### SOURCE EXCERPT
****************

Why GL_TEXTURE_EXTERNAL_OES?

Android’s SurfaceTexture does not produce a standard GL_TEXTURE_2D. Instead, it uses GL_TEXTURE_EXTERNAL_OES, a special texture target defined by the OES_EGL_image_external extension. This has practical implications:

Your fragment shader must declare #extension GL_OES_EGL_image_external : require
You must use samplerExternalOES instead of sampler2D
The texture transform matrix from SurfaceTexture.getTransformMatrix() must be applied in the vertex shader, because the hardware may store the frame in any orientation or format (YUV, tiled, etc.)

#extension GL_OES_EGL_image_external : require
precision mediump float;
uniform samplerExternalOES videoTexture;
varying highp vec2 v_TexCoord;

void main() {
    vec4 color = texture2D(videoTexture, v_TexCoord);
    // ... apply enhancement ...
    gl_FragColor = color;
}

Why Not AGSL?

Android 13 introduced AGSL (Android Graphics Shading Language) and RenderEffect, which can apply GPU shaders to any View. While AGSL is great for UI effects like blurs and rounded corners, it is not suitable for a video post-processing pipeline:

No EGL control: you cannot configure secure EGL contexts for DRM content
No SurfaceTexture integration: AGSL works on rendered View bitmaps, not raw video textures
Backward compatibility: AGSL requires API 33+, while GL_OES_EGL_image_external works on API 14+
Per-frame control: the GLSurfaceView.Renderer callback gives you deterministic per-frame timing; AGSL is tied to the View rendering schedule

Shader Architecture: Permutation-Based Design

The Cost Model

On mobile GPUs, the dominant performance bottleneck for full-screen image processing is texture fetches, not arithmetic. Each texture2D() call issues a memory read from VRAM, which is orders of magnitude slower than an ALU (arithmetic) operation:

Operation	Relative Cost (mobile GPU)

****************

### RAW DATA
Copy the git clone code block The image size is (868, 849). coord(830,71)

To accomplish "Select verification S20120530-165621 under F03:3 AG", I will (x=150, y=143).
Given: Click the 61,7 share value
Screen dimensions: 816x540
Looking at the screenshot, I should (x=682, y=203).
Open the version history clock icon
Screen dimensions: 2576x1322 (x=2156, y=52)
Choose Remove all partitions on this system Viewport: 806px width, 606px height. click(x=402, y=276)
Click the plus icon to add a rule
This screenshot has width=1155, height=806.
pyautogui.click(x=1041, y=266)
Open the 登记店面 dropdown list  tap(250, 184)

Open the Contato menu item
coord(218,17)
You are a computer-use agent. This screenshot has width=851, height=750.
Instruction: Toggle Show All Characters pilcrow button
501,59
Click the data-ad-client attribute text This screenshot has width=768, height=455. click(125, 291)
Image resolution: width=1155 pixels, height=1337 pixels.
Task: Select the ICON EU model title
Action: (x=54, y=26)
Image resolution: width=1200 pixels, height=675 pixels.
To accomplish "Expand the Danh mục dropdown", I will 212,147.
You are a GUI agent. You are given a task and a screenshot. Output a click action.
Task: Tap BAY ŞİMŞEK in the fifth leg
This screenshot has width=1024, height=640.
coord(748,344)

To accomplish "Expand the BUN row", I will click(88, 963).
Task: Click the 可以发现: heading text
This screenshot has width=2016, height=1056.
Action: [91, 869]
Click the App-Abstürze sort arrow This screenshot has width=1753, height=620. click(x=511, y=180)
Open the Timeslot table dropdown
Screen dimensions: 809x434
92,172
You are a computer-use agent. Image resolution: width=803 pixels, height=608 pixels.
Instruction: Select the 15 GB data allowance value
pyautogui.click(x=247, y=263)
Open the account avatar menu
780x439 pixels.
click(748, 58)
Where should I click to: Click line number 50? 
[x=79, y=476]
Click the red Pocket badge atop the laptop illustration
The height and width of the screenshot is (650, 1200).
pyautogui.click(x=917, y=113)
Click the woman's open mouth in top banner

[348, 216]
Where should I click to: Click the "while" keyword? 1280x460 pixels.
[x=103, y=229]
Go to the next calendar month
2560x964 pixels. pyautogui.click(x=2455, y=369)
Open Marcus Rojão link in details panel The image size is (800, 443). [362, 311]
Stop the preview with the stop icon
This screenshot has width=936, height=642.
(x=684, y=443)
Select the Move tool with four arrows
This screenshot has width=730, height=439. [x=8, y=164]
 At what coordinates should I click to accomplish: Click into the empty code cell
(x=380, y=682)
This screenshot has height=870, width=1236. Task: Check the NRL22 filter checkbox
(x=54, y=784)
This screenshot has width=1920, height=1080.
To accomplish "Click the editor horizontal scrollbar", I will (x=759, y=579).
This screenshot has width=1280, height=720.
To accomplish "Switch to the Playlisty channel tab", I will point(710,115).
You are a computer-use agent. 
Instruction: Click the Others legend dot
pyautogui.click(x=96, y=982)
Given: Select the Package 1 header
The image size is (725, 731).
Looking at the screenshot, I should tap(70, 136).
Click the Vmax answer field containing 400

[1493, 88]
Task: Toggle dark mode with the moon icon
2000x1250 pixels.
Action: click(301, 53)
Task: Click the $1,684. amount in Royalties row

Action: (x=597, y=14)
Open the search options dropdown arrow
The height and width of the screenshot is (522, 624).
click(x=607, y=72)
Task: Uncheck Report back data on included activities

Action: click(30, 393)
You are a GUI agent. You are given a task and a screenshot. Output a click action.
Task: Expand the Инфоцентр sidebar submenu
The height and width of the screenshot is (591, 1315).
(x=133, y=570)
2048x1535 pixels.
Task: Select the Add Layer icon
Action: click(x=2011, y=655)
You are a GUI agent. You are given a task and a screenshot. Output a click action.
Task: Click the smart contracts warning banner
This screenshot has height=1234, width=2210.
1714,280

****************

### CHALLENGES
• 1. Answer these from the Android video shader excerpt:
(a) Which sampler type takes the place of sampler2D?
(b) What API level does AGSL require?
(c) What is the dominant performance bottleneck for full-screen image processing on mobile GPUs?
• 2. Resume the Android video shader excerpt after its last line.
The records have no connection to the text.

### RESULTS IN ORDER
• 1.
(a) samplerExternalOES
(b) API 33+
(c) Texture fetches

• 2.
ALU (add, multiply, pow)	1x
`texture2D()` from cache	~10-20x
`texture2D()` cache miss	~100-200x

A 4K frame has 8.3 million fragments. If your shader does 14 texture fetches per fragment (e.g., 5 for sharpening + 9 for denoising), that is 116 million texture reads per frame. At 60fps, that is 7 billion reads per second. Texture fetch count is the single most important optimization lever.

Shader Permutations: Lightweight vs Full

The key insight is that not all enhancement features need neighborhood sampling. Color grading operations (brightness, contrast, saturation, vibrance, gamma, color temperature) are all point operations: they depend only on the current pixel’s value. They require exactly 1 texture fetch.

Sharpening (CAS) and denoising (Night Vision), on the other hand, are neighborhood operations: they sample surrounding pixels. CAS needs 5 fetches; bilateral denoise needs 9.

Rather than using a single uber-shader with if branches (which cause warp divergence on mobile GPUs), we compile two shader permutations (a lightweight variant and a full variant) and switch between them at draw time:

Lightweight Variant

Condition: sharpness ≈ 0 AND !nightVision
Fetches: 1 (center only)
Operations: Color grading only
Cost: ~0.3ms @ 4K

Full Variant

Condition: sharpness > 0 OR nightVision
Fetches: 5–14
Operations: CAS + denoise + color grading
Cost: ~1.5–3.5ms @ 4K

This means that when the user is only using color grading (brightness, contrast, etc.), the GPU does 1 texture fetch per fragment, essentially free. The expensive neighborhood operations are only paid for when sharpening or Night Vision is actually enabled.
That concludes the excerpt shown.